*Your assignment*. Set the pictures aside and set down only the lines from the line holding "You are a computer-use" through the end of the entries below, ends included.

.....

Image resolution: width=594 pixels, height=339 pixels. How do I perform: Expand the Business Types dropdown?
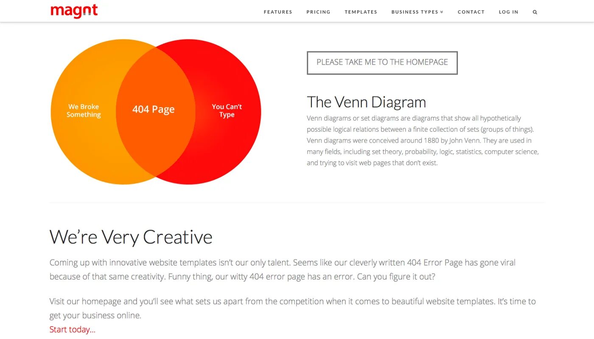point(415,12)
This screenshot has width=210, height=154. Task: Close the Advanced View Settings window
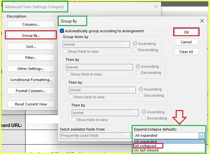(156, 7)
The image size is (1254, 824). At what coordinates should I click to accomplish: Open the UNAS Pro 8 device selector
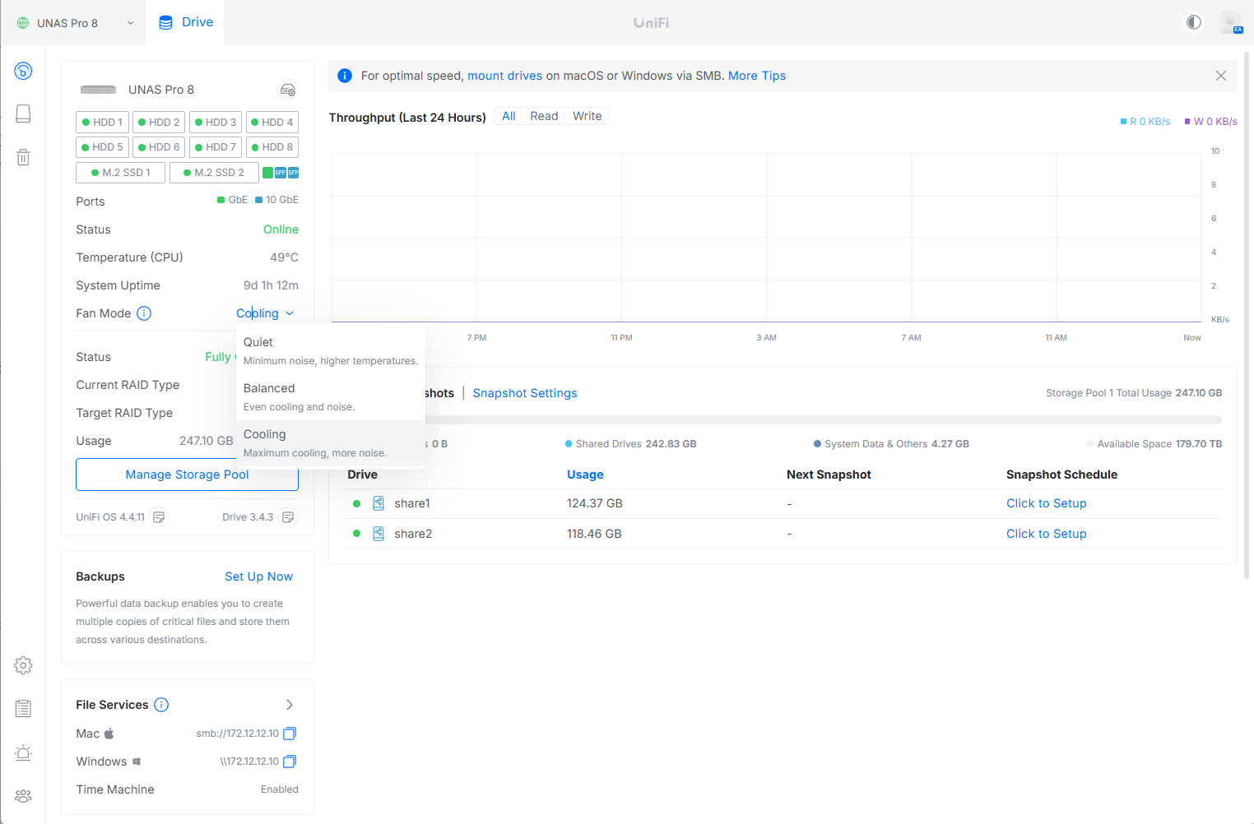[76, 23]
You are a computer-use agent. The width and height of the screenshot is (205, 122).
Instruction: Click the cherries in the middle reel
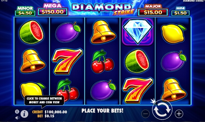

.....

*Problem solution*.
You are a computer-use agent. The width and height of the screenshot is (205, 122).
Instruction: Click the cherries in the middle reel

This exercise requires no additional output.